Emir of Jabal Shammar (r. 1906-1908)

Sultan bin Hamoud Al Rashid (سلطان بن حمود الرشيد; 1870–January 1908) was the eighth Emir of Jabal Shammar from 1906 until 1908.

==Early life==
Sultan was born around 1870, the third son of Hamoud bin Obaid Al Rashid.

== Career ==
In June 1905, disgruntled by the rule of the Emir, Abdulaziz bin Mutaib Al Rashid, Sultan seized control of Jauf al Amir and its surroundings. He complained to the Ottoman Sultan about Ibn Rashid, but without result. On 12 April, 1906, Emir Abdulaziz was killed in the Battle of Rawdat Muhanna, succeeded by his eldest son (and Sultan's nephew), the barely 18-year-old Mutaib bin Abdulaziz. Despite Mutaib's popularity with the people of Ha'il, he was not supported by the Obaid branch of the Al Rashid family. Sultan and two of his brothers, Saud and Faisal, began planning to murder the Emir and other members of the House of Rashid in order to seize control. According to Gertrude Bell, Sultan was unwilling to kill Emir Mutaib, though Saud told him that whoever killed him would become Emir. In late December 1906, the brothers invited the Emir, his brothers, and cousins on a hunting trip. There, Mutaib was killed by Sultan; Talal bin Nayef Al Rashid (the father of Muhammad, the twelfth Emir and Abdullah) was killed by Saud, and Mutaib's brother Mishaal was killed by Faisal. Sultan asked who the people of Ha'il support, and they said Muhammad, the remaining full brother of Mutaib, who was then killed in Ha'il. The only son of Abdulaziz who was not killed in the bloodshed was Saud, half-brother of the murdered Emir, who was taken to Medina. Sultan married Saud's mother, Moudi and had a son, Ali, and a daughter, Abta.

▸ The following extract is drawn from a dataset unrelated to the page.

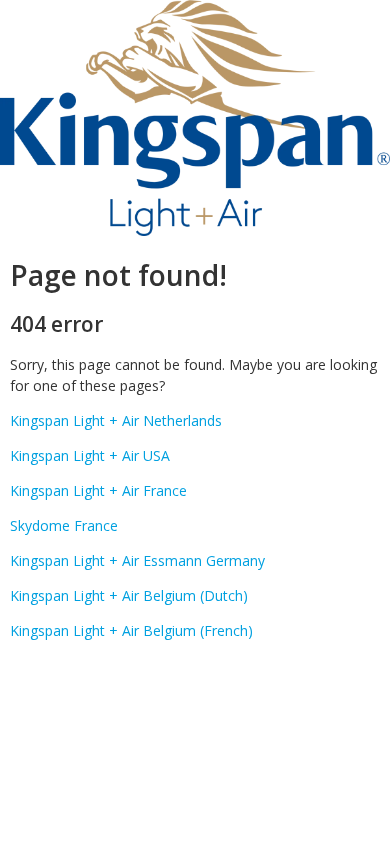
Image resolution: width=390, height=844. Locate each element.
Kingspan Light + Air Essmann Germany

Upon becoming Emir, Sultan reinitiated conflicts with Ibn Saud, who had made peace with Mutaib. Sultan allied with the Emir of Buraydah, Muhammad bin Abdullah Al Muhanna, and the Sheikh of Mutair, Faisal al-Duwaish, against Ibn Saud, though this was not enough to quell the growing Wahhabi power, and they were defeated at the Battle of Tarfiya. Sultan and his brothers Saud and Faisal had a falling out and he became increasingly unpopular in Ha'il. The three agreed in 1908 for Saud to become Emir and for Sultan to leave for Tayma. When he left, Saud realized that Sultan had emptied the treasury for himself, so Sultan was tracked down at Mogug and killed.